[<prev] [next>] [<thread-prev] [thread-next>] [day] [month] [year] [list]
Message-ID: <e92b75d4-999b-4b0f-b62f-9edca09834c4@redhat.com>
Date: Wed, 16 Jul 2025 10:40:04 +0200
From: David Hildenbrand <david@...hat.com>
To: linux-kernel@...r.kernel.org
Cc: linux-mm@...ck.org, xen-devel@...ts.xenproject.org,
linux-fsdevel@...r.kernel.org, nvdimm@...ts.linux.dev,
Andrew Morton <akpm@...ux-foundation.org>, Juergen Gross <jgross@...e.com>,
Stefano Stabellini <sstabellini@...nel.org>,
Oleksandr Tyshchenko <oleksandr_tyshchenko@...m.com>,
Dan Williams <dan.j.williams@...el.com>, Matthew Wilcox
<willy@...radead.org>, Jan Kara <jack@...e.cz>,
Alexander Viro <viro@...iv.linux.org.uk>,
Christian Brauner <brauner@...nel.org>,
Lorenzo Stoakes <lorenzo.stoakes@...cle.com>,
"Liam R. Howlett" <Liam.Howlett@...cle.com>, Vlastimil Babka
<vbabka@...e.cz>, Mike Rapoport <rppt@...nel.org>,
Suren Baghdasaryan <surenb@...gle.com>, Michal Hocko <mhocko@...e.com>,
Zi Yan <ziy@...dia.com>, Baolin Wang <baolin.wang@...ux.alibaba.com>,
Nico Pache <npache@...hat.com>, Ryan Roberts <ryan.roberts@....com>,
Dev Jain <dev.jain@....com>, Barry Song <baohua@...nel.org>,
Jann Horn <jannh@...gle.com>, Pedro Falcato <pfalcato@...e.de>,
Hugh Dickins <hughd@...gle.com>, Oscar Salvador <osalvador@...e.de>,
Lance Yang <lance.yang@...ux.dev>, Russell King <linux@...linux.org.uk>,
"linux-kernel@...r.kernel.org" <linux-kernel@...r.kernel.org>
Subject: Re: [PATCH v1 6/9] mm/memory: convert print_bad_pte() to
print_bad_page_map()
On 15.07.25 15:23, David Hildenbrand wrote:
> print_bad_pte() looks like something that should actually be a WARN
> or similar, but historically it apparently has proven to be useful to
> detect corruption of page tables even on production systems -- report
> the issue and keep the system running to make it easier to actually detect
> what is going wrong (e.g., multiple such messages might shed a light).
>
> As we want to unify vm_normal_page_*() handling for PTE/PMD/PUD, we'll have
> to take care of print_bad_pte() as well.
>
> Let's prepare for using print_bad_pte() also for non-PTEs by adjusting the
> implementation and renaming the function -- we'll rename it to what
> we actually print: bad (page) mappings. Maybe it should be called
> "print_bad_table_entry()"? We'll just call it "print_bad_page_map()"

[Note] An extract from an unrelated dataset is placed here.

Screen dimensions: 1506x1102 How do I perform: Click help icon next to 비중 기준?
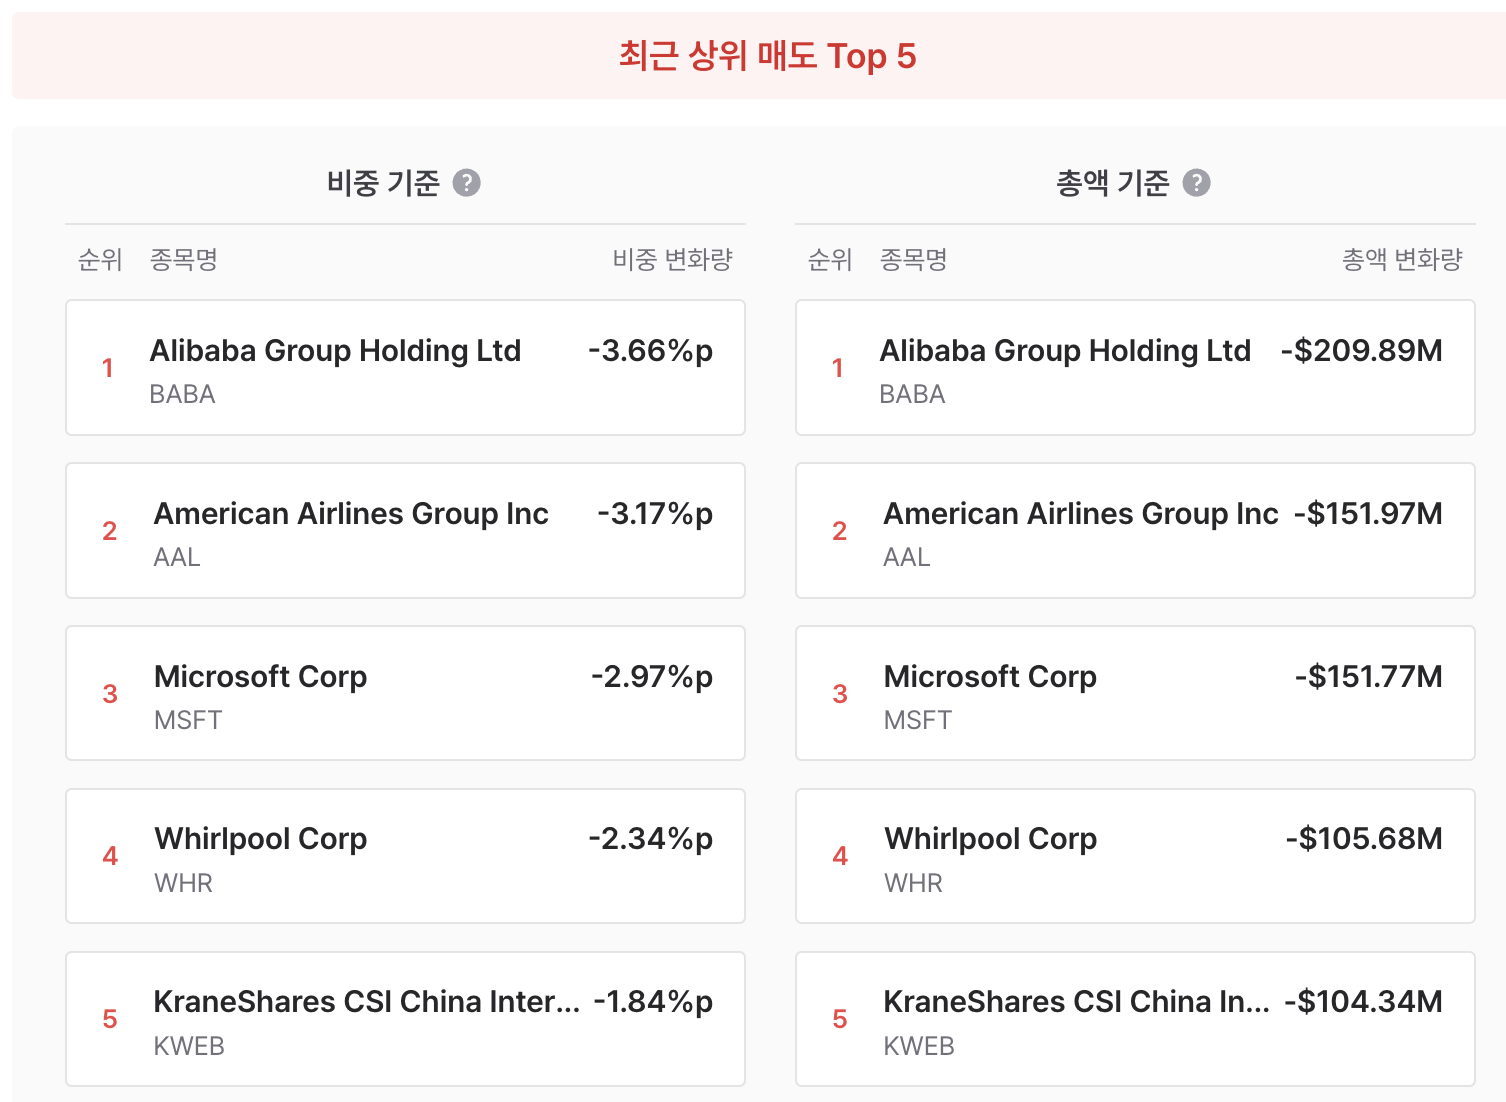(466, 183)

> because the assumption is that we are dealing with some (previously)
> present page table entry that got corrupted in weird ways.
>
> Whether it is a PTE or something else will usually become obvious from the
> page table dump or from the dumped stack. If ever required in the future,
> we could pass the entry level type similar to "enum rmap_level". For now,
> let's keep it simple.
>
> To make the function a bit more readable, factor out the ratelimit check
> into is_bad_page_map_ratelimited() and place the dumping of page
> table content into __dump_bad_page_map_pgtable(). We'll now dump
> information from each level in a single line, and just stop the table
> walk once we hit something that is not a present page table.
>
> Use print_bad_page_map() in vm_normal_page_pmd() similar to how we do it
> for vm_normal_page(), now that we have a function that can handle it.
>
> The report will now look something like (dumping pgd to pmd values):
>
> [ 77.943408] BUG: Bad page map in process XXX entry:80000001233f5867
> [ 77.944077] addr:00007fd84bb1c000 vm_flags:08100071 anon_vma: ...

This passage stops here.